Despite a cool breeze, Saturday’s Pecan Harvest Festival drew hundreds to downtown Whiteville for a day of fun and food.

Overcast skies cleared away just in time for the opening ceremonies at Vineland Station, where Bill Thompson of Hallsboro performed the National Anthem and introduced area dignitaries, festival queens and special visitors.

Celia Rivenbark, the Wilmington author and columnist, was this year’s Festival queen – and she enjoyed the experience.

“I could get used to this,” Rivenbark said, noting that “just about anything I mentioned suddenly appeared.

“You’ve heard the expression ‘feeling the love,’” Rivenbark told the crowd. “Ever since about 9 o’clock Friday morning, I’ve been feeling the love in Whiteville.

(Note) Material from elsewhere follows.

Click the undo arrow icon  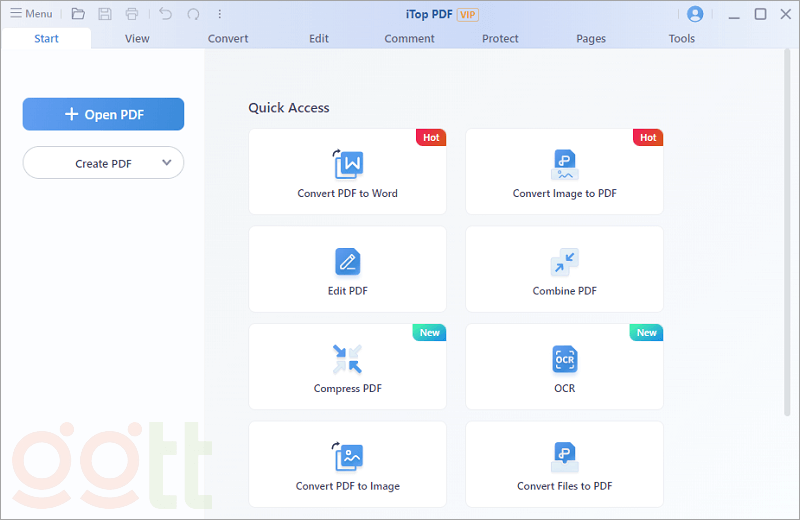click(x=166, y=14)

Thank you!”

Other special guests included Miss North Carolina Jessica Jacobs, who told the crowd that she had learned something “very important” at the festival.

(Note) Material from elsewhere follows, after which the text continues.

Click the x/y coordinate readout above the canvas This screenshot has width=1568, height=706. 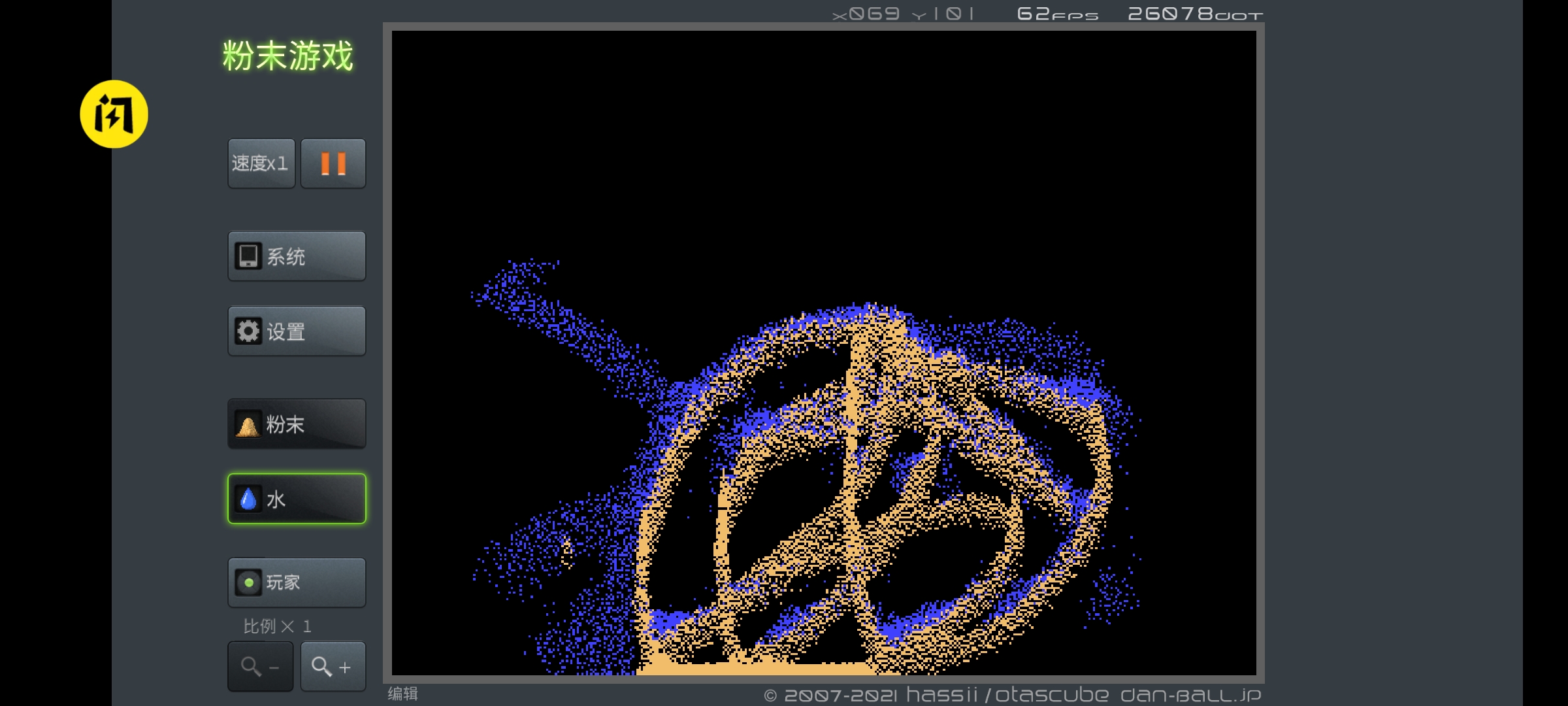[x=903, y=14]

“All my life I said ‘Pecan’ wrong,” she said. “It’s a mistake I’ll never make again.”

As the Coastline Band kicked it into high gear on the stage, visitors wandered past stalls and booths offering everything from custom clothing decoration to walking sticks from the Green Swamp and the Waccamaw River.

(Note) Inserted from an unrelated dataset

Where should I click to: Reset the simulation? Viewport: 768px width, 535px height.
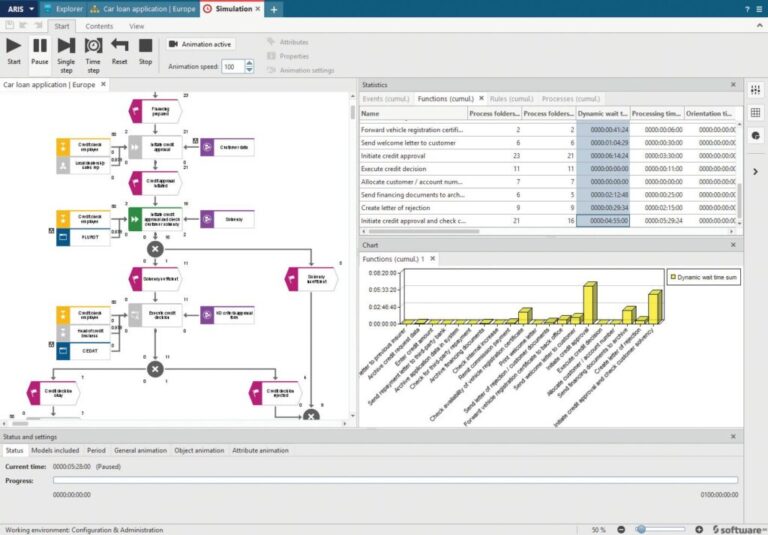coord(120,46)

Antique and classic cars lined one whole block of Madison Street, and crowds seemed to gather the most around a first-year production Corvette from Myrtle Beach and a bright red Chevrolet Chevelle from 1968.

At the N.C. Museum of Forestry, children and parents reacted in a variety of ways to the veritable menagerie of animals and plants on display. The museum hosted its annual Wildlife Encounters event as part of the festival, and representatives from more than a dozen outdoors and conservation groups handed out information and let children get up close and personal with animals ranging from honeybees to snakes, rabbits, hawks and an alligator.

Andy Wood of the Audubon Society answered questions in the upstairs lobby of the museum, and had a word of advice for almost every child who visited the display.

“Go outside and learn about this stuff,” he said repeatedly. “Get outside and enjoy the outdoors. That’s the best way to learn.”

At the Reuben Brown House, Tim Boyd of Moore’s Creek Battlefield was one of a dozen or so re-enactors demonstrating life in colonial times. Heritage Day was added to the Pecan Harvest Festival several years ago as a way to showcase the Brown House and educate local residents about the colonial heritage of Columbus County.

Boyd, a park ranger who recently learned to blacksmith, pumped air through his forge while heating and hammering iron into everyday household items.

Nearby, ladies of the N.C. Highland Regiment distaff demonstrated domestic arts while their husbands described military life during the Revolutionary War.

Butch Adams, Albert Shaw and Winston Tatum, all members of the Bladen Colonial Militia, demonstrated the use of colonial woodworking tools while a few yards away, members of a recreated Hessian military unit told visitors about the life and harsh discipline of German troops fighting for England during the Revolution.

Actual visitor counts were not available at press time, but organizers estimated several thousand people attended Saturday’s parade and festival.